Oct 15, 2017, 12:25:07 PM10/15/17
Extracting information about a Galois group is more painful than it
should be. After

sage: K.<z> = CyclotomicField(5)
sage: G = K.galois_group(type='pari')
sage: G
Galois group PARI group [4, -1, 1, "C(4) = 4"] of degree 4 of the
Cyclotomic Field of order 5 and degree 4

we have

sage: type(G)
<class 'sage.rings.number_field.galois_group.GaloisGroup_v1'>

(other types are returned if other options for the galois_group()
method are chosen). There is not a lot you can do with this G except
get its order (G.order()) without going deeper:

sage: GG=G.group()
sage: type(GG)
<class 'sage.groups.pari_group.PariGroup_with_category'>
sage: GG
PARI group [4, -1, 1, "C(4) = 4"] of degree 4

This type has "forgotten" that it is a Galois group but has many more
methods; sadly most not implemented.

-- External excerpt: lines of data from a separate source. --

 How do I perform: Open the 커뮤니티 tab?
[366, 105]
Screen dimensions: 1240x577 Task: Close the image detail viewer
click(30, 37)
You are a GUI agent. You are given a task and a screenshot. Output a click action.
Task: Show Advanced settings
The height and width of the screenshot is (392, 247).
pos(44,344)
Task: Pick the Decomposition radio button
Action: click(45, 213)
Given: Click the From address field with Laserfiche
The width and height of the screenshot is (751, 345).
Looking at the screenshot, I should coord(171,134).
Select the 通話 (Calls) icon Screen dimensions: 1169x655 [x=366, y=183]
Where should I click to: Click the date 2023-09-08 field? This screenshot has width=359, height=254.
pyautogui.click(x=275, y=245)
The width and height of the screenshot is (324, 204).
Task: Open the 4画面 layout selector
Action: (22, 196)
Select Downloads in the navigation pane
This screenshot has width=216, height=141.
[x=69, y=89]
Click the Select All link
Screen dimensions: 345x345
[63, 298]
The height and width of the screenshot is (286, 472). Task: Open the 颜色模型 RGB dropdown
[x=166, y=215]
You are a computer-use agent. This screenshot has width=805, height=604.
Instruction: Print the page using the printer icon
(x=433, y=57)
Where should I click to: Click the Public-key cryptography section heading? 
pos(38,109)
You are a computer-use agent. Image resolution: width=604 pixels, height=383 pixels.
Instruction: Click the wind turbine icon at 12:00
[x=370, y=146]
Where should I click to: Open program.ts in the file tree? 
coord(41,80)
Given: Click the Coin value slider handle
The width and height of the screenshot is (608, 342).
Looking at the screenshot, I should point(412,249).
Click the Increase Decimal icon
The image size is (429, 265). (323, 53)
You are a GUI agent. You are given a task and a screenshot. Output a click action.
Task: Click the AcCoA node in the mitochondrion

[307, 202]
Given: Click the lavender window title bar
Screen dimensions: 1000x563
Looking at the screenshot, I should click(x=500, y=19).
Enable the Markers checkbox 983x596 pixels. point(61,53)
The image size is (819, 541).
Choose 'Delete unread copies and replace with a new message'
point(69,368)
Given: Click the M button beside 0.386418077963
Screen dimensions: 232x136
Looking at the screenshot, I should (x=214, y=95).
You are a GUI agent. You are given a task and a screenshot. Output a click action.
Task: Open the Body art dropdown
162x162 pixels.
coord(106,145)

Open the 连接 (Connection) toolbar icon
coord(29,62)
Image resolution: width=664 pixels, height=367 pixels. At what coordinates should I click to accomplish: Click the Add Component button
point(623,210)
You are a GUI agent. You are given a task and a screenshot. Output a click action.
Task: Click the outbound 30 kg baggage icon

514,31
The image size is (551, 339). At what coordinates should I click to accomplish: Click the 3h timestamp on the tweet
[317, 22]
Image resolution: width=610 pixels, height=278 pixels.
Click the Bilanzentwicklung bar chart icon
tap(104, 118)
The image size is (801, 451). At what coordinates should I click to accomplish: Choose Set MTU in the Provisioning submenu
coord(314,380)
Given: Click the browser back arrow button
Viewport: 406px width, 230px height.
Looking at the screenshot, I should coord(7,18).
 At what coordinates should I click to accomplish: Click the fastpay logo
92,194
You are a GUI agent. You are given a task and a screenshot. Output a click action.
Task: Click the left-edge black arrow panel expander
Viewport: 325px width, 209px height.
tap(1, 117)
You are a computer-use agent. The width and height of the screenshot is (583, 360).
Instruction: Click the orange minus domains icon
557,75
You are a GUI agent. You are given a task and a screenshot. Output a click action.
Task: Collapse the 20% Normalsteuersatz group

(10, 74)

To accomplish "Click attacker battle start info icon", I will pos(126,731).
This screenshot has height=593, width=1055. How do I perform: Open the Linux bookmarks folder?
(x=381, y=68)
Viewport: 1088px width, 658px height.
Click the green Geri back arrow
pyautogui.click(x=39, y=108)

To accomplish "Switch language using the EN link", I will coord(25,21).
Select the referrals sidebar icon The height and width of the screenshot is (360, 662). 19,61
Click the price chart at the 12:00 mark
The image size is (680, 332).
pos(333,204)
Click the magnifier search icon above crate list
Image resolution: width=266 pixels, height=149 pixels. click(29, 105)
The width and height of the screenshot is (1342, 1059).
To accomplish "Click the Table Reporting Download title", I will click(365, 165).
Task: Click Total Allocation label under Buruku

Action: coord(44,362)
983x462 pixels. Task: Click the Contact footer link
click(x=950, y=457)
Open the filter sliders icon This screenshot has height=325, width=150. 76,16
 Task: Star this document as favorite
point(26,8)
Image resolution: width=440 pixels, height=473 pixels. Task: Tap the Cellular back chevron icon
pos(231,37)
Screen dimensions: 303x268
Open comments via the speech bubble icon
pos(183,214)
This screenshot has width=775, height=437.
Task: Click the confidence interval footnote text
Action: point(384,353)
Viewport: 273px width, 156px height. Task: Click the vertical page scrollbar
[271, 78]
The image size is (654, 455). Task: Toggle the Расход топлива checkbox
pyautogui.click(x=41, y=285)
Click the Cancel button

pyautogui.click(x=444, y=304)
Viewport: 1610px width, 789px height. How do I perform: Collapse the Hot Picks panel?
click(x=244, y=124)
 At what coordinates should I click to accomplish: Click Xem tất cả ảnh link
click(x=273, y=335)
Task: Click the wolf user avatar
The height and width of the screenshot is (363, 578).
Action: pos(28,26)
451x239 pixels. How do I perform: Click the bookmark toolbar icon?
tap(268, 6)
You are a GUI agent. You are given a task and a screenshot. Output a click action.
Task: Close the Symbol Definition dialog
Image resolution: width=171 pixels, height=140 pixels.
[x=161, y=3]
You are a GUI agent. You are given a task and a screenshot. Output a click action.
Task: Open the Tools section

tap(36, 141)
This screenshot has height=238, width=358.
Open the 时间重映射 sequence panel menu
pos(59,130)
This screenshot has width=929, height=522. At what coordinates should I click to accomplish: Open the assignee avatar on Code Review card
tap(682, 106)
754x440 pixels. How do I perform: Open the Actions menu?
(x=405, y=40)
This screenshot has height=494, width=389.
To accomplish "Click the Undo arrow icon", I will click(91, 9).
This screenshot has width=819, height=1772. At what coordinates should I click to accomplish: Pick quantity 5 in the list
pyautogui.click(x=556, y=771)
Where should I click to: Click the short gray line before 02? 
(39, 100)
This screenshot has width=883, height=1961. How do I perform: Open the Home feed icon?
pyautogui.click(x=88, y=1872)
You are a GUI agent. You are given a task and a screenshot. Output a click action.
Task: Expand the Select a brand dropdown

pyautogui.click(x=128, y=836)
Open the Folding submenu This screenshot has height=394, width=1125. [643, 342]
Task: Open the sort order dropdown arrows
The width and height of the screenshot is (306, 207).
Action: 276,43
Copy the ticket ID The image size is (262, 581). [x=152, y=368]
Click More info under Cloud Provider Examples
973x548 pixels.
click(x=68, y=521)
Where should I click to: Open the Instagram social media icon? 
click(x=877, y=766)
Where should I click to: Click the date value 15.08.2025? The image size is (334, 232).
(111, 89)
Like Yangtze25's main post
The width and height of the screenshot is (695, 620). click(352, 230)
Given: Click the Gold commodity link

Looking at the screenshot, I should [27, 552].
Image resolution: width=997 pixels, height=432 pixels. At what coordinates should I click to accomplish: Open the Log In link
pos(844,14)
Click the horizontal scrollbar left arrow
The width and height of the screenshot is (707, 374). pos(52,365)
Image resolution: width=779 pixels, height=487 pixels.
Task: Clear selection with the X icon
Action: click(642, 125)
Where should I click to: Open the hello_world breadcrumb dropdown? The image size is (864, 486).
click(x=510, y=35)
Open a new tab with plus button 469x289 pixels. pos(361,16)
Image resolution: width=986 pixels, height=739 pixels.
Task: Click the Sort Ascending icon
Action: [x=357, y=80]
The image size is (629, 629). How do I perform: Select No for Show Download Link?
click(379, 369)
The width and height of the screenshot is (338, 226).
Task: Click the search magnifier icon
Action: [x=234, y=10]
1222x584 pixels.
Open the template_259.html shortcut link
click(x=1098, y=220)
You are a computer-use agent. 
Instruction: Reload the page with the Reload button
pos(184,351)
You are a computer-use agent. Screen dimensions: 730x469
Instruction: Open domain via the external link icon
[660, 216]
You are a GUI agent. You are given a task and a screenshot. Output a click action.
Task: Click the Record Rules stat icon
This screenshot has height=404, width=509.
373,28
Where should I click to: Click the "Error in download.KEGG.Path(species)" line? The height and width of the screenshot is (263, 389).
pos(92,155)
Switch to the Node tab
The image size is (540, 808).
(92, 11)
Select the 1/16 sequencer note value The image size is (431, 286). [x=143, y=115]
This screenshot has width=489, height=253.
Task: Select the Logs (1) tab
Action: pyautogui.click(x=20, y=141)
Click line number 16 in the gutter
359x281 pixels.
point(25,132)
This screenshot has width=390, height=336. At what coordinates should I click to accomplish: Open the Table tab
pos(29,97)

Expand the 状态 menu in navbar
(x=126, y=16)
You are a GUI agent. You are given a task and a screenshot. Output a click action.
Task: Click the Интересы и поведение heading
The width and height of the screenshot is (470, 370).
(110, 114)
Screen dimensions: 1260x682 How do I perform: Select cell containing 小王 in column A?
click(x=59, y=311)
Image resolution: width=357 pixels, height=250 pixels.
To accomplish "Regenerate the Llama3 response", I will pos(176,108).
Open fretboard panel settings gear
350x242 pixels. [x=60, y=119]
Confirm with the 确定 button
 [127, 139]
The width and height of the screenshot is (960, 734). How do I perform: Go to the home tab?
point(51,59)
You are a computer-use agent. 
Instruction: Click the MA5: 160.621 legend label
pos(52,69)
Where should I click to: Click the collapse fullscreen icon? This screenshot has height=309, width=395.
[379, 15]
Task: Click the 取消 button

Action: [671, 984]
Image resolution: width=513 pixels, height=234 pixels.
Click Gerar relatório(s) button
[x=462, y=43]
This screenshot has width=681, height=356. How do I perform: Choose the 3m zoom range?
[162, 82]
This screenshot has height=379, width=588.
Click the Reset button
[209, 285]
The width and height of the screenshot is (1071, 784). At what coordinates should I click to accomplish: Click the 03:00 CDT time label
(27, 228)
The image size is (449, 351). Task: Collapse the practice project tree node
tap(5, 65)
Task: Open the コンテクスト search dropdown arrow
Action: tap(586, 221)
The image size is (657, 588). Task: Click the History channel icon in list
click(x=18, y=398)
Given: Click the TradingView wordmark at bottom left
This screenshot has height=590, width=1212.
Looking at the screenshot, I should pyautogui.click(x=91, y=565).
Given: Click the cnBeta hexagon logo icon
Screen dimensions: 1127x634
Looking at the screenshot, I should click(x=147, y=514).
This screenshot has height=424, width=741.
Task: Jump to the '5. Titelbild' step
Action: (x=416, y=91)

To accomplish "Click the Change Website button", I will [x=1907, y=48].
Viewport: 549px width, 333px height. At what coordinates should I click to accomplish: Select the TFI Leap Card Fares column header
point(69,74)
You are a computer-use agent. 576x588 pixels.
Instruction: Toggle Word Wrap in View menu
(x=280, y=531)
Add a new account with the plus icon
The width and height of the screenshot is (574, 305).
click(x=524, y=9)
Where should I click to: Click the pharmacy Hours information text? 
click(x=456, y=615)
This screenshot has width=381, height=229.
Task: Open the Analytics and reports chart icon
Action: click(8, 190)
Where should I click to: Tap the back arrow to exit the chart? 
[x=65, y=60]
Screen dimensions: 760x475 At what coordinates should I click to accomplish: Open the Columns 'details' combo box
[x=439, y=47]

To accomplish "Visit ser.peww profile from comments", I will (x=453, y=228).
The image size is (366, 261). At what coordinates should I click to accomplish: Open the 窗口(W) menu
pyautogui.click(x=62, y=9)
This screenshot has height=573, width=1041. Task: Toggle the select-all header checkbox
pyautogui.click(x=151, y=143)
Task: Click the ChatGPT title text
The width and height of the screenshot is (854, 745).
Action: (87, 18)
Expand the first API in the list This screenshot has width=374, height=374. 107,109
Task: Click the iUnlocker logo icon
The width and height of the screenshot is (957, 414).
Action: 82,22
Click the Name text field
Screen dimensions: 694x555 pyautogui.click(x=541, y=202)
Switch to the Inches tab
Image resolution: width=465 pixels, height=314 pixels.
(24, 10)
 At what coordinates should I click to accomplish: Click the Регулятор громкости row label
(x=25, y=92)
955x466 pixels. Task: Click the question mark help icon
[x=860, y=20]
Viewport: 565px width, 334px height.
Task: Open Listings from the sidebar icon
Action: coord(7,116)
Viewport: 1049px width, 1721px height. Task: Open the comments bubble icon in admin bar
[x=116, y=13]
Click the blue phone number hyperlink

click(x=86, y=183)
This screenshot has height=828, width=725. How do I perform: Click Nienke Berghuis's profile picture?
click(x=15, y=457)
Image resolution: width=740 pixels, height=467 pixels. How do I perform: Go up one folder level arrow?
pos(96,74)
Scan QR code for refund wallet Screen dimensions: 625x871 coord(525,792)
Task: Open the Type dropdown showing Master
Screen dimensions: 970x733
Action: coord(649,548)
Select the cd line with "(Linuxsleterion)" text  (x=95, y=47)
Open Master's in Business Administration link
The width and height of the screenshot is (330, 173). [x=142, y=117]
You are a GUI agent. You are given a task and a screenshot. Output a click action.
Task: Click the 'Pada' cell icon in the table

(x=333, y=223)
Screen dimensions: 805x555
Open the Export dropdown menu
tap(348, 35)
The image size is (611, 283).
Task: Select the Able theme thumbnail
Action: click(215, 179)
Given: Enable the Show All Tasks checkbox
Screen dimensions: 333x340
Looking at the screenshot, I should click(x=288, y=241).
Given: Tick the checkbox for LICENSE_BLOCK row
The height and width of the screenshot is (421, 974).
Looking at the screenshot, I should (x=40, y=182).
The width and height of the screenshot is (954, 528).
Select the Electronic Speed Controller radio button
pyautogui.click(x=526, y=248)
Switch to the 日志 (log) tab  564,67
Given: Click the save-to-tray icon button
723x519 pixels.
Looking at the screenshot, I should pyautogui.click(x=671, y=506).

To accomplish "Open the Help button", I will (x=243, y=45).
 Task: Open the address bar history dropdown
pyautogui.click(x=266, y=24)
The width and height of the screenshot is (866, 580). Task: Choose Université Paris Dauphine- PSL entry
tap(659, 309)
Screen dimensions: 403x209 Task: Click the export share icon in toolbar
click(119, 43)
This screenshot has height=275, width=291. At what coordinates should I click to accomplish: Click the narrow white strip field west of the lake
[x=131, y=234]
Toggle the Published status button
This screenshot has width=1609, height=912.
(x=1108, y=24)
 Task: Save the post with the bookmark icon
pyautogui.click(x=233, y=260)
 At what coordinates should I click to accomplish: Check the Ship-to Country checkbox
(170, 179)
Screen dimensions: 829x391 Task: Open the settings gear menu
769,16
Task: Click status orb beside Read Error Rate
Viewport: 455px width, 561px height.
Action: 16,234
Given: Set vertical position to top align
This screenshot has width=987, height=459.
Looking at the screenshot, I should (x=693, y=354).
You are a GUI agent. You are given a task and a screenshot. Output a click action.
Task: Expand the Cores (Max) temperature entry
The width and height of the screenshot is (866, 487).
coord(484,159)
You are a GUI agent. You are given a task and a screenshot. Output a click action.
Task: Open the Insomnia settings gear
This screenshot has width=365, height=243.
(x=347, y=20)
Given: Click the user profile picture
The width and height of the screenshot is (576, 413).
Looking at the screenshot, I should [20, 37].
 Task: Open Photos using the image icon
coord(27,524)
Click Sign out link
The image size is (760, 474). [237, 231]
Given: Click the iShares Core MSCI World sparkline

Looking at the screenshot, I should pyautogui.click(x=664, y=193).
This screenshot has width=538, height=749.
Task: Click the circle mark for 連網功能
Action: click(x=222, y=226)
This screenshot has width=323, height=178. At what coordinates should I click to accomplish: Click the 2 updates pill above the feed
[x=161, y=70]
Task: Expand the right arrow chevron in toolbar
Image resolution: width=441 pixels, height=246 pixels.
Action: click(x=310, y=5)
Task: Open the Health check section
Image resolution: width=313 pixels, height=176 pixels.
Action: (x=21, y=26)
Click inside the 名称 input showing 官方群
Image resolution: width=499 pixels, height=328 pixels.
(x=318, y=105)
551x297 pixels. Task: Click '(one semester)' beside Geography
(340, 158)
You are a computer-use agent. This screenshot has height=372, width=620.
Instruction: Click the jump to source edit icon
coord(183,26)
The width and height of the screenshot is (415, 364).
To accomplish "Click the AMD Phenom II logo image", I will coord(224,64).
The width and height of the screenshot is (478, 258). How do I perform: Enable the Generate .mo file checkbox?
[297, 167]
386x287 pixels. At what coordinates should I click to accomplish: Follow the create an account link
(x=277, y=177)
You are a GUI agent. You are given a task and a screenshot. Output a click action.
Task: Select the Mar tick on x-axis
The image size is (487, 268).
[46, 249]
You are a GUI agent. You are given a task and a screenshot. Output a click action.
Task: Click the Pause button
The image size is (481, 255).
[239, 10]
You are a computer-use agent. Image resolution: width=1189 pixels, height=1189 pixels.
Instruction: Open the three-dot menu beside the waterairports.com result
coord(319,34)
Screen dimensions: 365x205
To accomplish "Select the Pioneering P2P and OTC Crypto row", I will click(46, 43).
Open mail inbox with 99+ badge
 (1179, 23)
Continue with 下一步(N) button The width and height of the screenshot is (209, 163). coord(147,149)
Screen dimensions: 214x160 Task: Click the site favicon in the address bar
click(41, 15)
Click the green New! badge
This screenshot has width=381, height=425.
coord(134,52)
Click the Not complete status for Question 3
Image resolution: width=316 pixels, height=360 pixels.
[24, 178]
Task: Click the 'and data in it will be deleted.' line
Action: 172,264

At least one might want to
extract the 4 elements of the underlying list which are the order (4)
which in this example happens to also be the degree (4), meaning that
GG is a subgroup of S_4 (degree=4) of order 4. The second entry -1 is
the sign (-1 means odd, i.e. not a subgroup of A_4), the third is the
"T-number" which identifies this group in some classification of
transitive groups.

As far as I know the only way to get the sign and T-number is to
retrieve the underlying PARI list via GG.__pari__() (which until
recently was GG._pari_() with single underscores). I would like to
implement

GG.sign() # returns GG.__pari__()[1]
GG.t_number() # returns GG.__pari__()[2]

and perhaps more. I have been looking in the PARI/gp documentation on

"The output is a 4-component vector [n,s,k,name] with the following
meaning: n is the cardinality of the group, s is its signature (s = 1
if the group is a subgroup of the alternating group A_d, s = -1
otherwise) and name is a character string containing name of the
transitive group according to the GAP 4 transitive groups library by
Alexander Hulpke.

k is more arbitrary and the choice made up to version 2.2.3 of PARI is
rather unfortunate: for d > 7, k is the numbering of the group among
all transitive subgroups of S_d, as given in "The transitive groups of
degree up to eleven", G. Butler and J. McKay, Communications in
Algebra, vol. 11, 1983, pp. 863--911 (group k is denoted T_k there).
And for d ≤ 7, it was ad hoc, so as to ensure that a given triple
would denote a unique group. Specifically, for polynomials of degree d
≤ 7, the groups are coded as follows, using standard notations (etc)"

Despite the ad hoc nature of this parameter k I still think we should
allow users to get at it more easily.